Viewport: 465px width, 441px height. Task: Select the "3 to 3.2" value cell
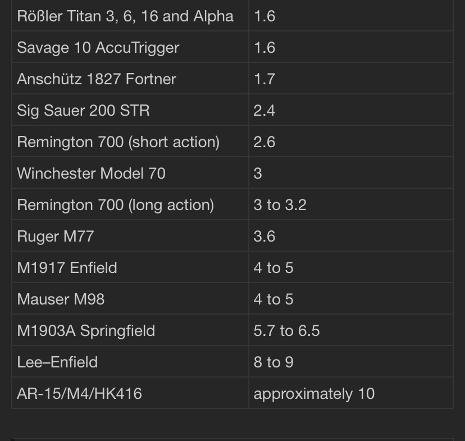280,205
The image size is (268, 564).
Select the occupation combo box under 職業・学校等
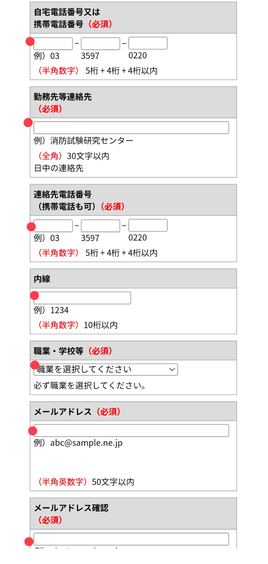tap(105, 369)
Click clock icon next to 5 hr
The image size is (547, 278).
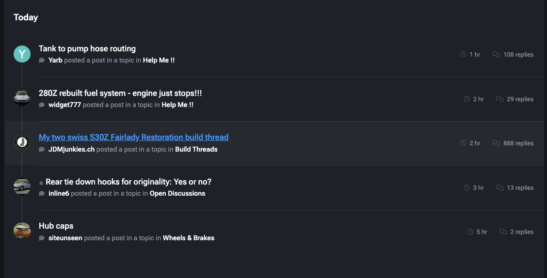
......
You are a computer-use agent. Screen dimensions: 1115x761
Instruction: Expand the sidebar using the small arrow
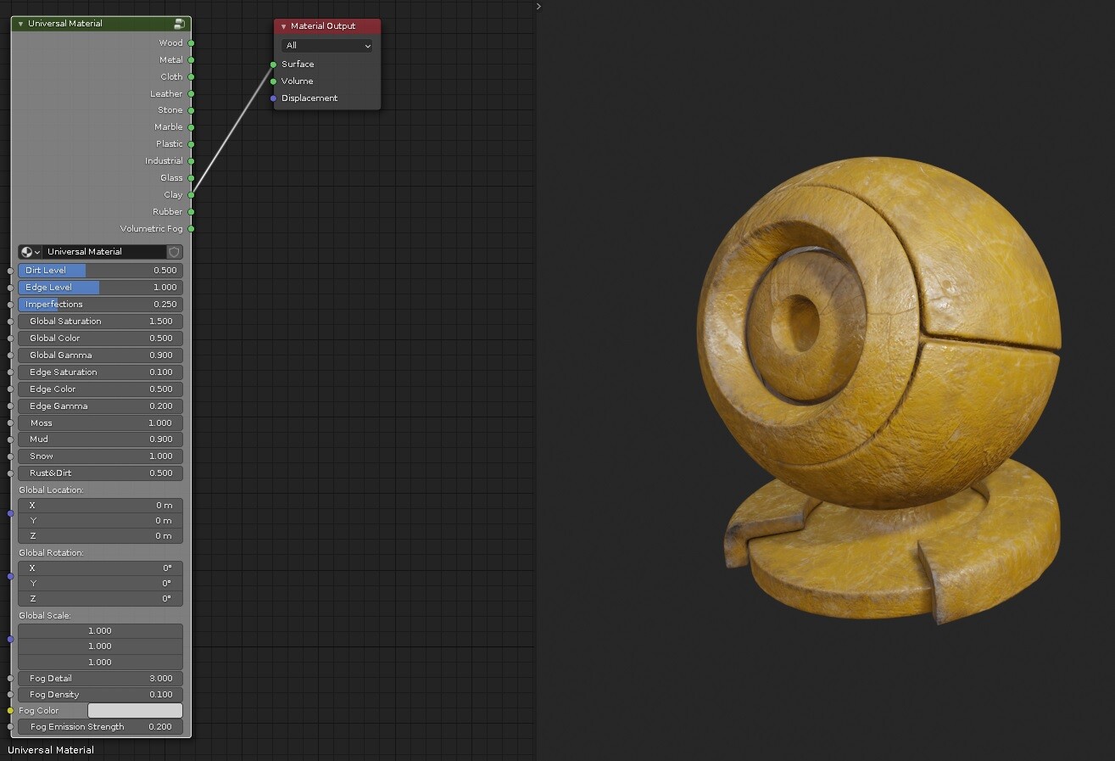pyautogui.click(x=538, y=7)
......
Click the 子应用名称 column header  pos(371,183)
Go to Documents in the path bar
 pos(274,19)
......
→ **Work request**: Please return every line from the material above where the string "image" occurs.

→ **Your solution**:
The image size is (268, 564).
The image size is (547, 278).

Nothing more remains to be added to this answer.